Wednesday, August 28, 2013

Mouryou no Hako Review


Earlier this year, I held a contest where the winner would decide what would be my 50th review. That honor went to Bukkiteer TielFigs who chose Speed Grapher. However, the runner up didn’t get nothing out of it. In fact, SkyCetacean got the chance to pick a future review. Guess where this show came from?

Mouryou no Hako is a 13 episode Horror/Mystery anime based on the 1995 novel from Natsuhiko Kyogoku. A live action film and a manga series were both released in 2007 with Masato Harada and Aki Shimizu as film director and manga author respectfully. The anime by director Ryosuke Nakamura and studio Madhouse was released in the fall of 2008. Sadly, as of this review, the series is unlicensed.

The story follows a series of bizarre murders of schoolgirls who have been dismembered and stuffed into boxes. The private investigator hired by a missing daughter’s mother joins forces with an antique book seller and others to unravel the murder spree.

The animation for this series is really simplistic and uses darker tones to give that mysterious sense. The series does has its moments, animation wise, that stand out to create something beautiful and jarring at the same time. Some left me in awe while others left me uncomfortable. Adding in the character designs from CLAMP and you get this series. I find it odd that CLAMP went and assisted this project. This is the first time I have seen them involved in a solemn uncolorful project. xxxHolic may have been in a similar genre as this show, but even that had a lot of color to it. To me, this is a good thing, as I have not seen or read a lot of CLAMP works aside from xxxHolic, Tsubasa, and some Chobits but this makes the group more versatile. As for the soundtrack it’s filled with a lot of your typical ambience sounds with no real stand out tracks. But I did like the opening theme, regardless of whether it did fit or not.

The story takes a while to follow because it's shown in bits and pieces. One minute we’re with Detective Kiba watching over Kanako’s family and the next we spend two episodes, mid series, learning about corpse eating demons with a couple other major characters. It also doesn’t help that the show is very dialogue heavy and can drag the episodes out for a long time. Again we can use that two episodes mid way as an example. Sometimes that’s the difficulty of adaptations. I do have to give credit though for making sure every single detail is accounted for so we, the viewer, are able to follow the story as best we can. Granted it's only at a slow progression, but we are able to get some understanding by the end. But only because, like any mystery story, we learn everything by the end. I will admit it was difficult for me to get through this series. Partly because of work and wonderful internet, but also partly because I had a lot of difficultly trying to latch on to the show. I managed to by the last couple of episodes, but it was too little too late for me.

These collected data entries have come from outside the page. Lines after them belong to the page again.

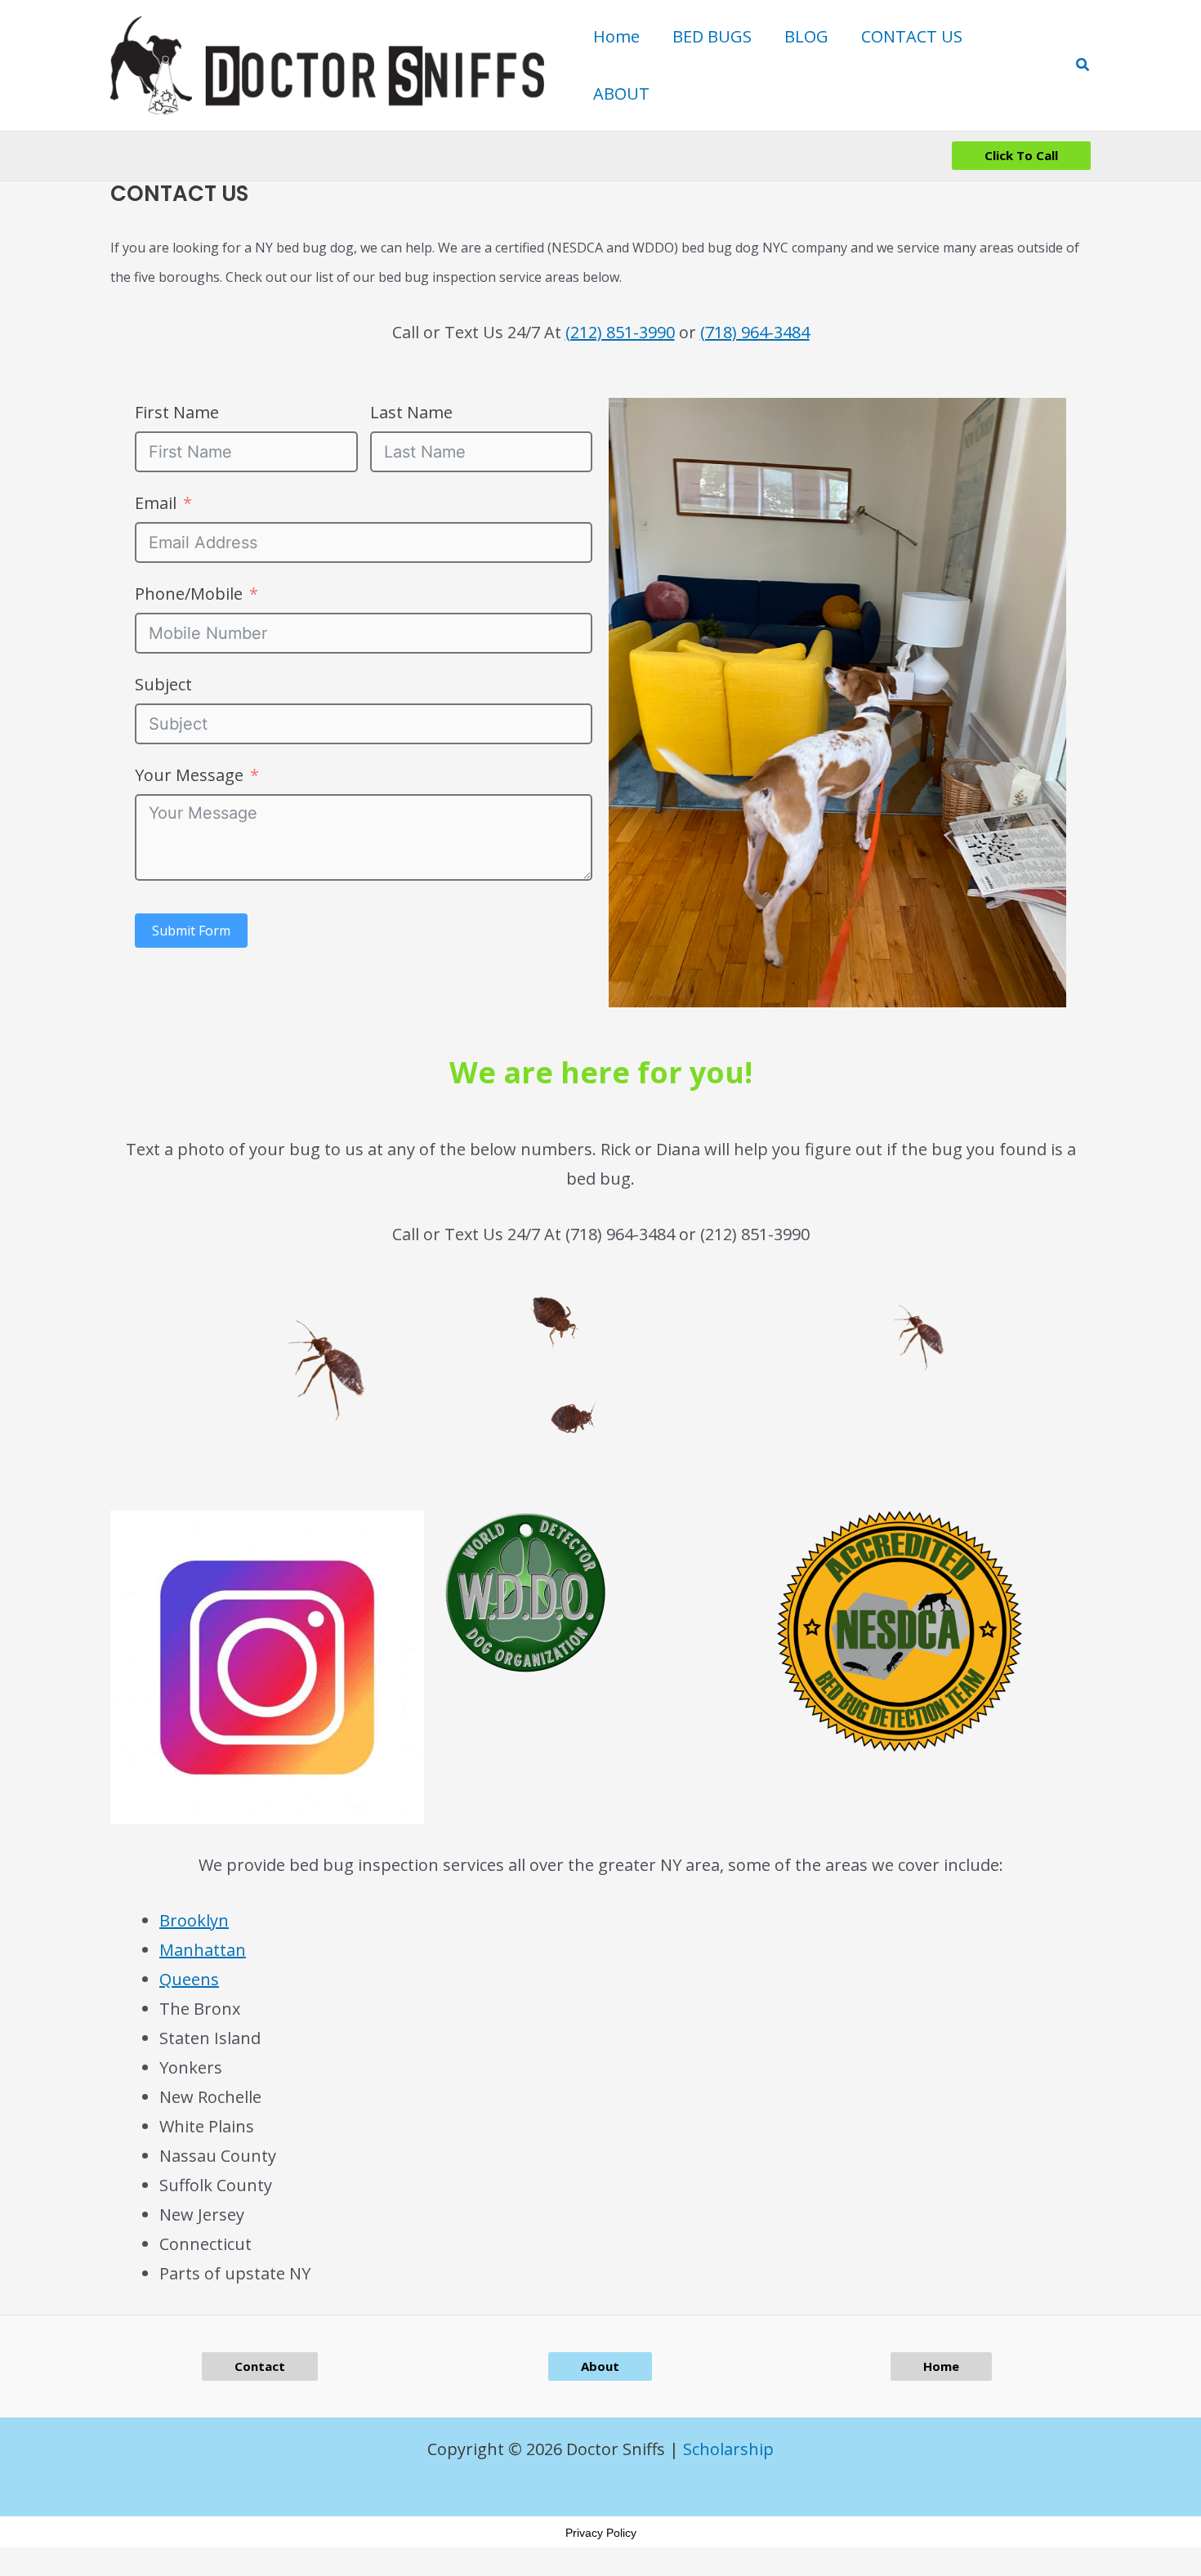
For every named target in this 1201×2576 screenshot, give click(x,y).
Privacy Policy (600, 2532)
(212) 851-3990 (620, 332)
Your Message (189, 775)
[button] (1083, 65)
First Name (177, 412)
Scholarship (728, 2449)
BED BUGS (712, 36)
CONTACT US (911, 36)
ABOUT (621, 94)
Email (155, 503)
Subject (163, 684)
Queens (189, 1979)
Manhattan (202, 1950)
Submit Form (191, 931)
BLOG (806, 36)
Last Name (411, 412)
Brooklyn (194, 1920)
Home (616, 36)
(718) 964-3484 (755, 332)
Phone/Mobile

There are way too many characters to keep track of in this series, and I can’t even begin to remember all their names. From our four main male characters and the many many important side characters, the viewer can understand this problem very well. It also doesn’t help that the story jumps around, making it difficult for the viewer to latch on to a particular character. Somehow, through all the pieces that were shown to me, I managed to enjoy Sekiguchi the most (I think that’s his name...). On the surface, this young author seems to have it all together, however as the viewer gets to see, he is fair from normal. His obsession with boxes and the man he met on the train in the first episode turns into something insane that is played out for most of the series. The downside is how he is by series end, but that's going into a tiny bit of spoiler territory. As for the rest of the cast, there aren’t really any stand outs. Some characters were funny and others were odd. Not really anything special.

As of this review, Mouryou has not been licensed in the states and it doesn’t look like it ever will be. But I can see why it wouldn’t be. The dialogue makes many references to culture and lore from Japan and Buddhism that if it were to get a release in the states most people would get confused. As for the Japanese cast, it was fun to listen to. Hidenobu Kiuchi as Sekiguchi and Toshiyuki Morikawa as Enokizu were among the stand outs for me. Most of the other cast members give decent performances, but, again, not a lot of stand outs here. This doesn’t mean that the Japanese cast was terrible or anything, just nothing really impressive.

By the time this case is solved, Mouryou no Hako is a typical mystery show that doesn’t really do a lot to stand out among its genre. It has good ideas and it looks well made, but in the end it’s the execution as a whole that becomes it’s own downfall. I don’t suggest watching this as a new anime viewer, but if you’re really into the mystery/horror genre like I am then I say give it a go. Cause you’ll probably be trying to figure this series out like I was.

Next time, we visit an old friend of ours. Until then, otaku on my friends.

Final Rating - 5/10 An average mystery for the die hards.


Special thanks to SkyCetacean for this series!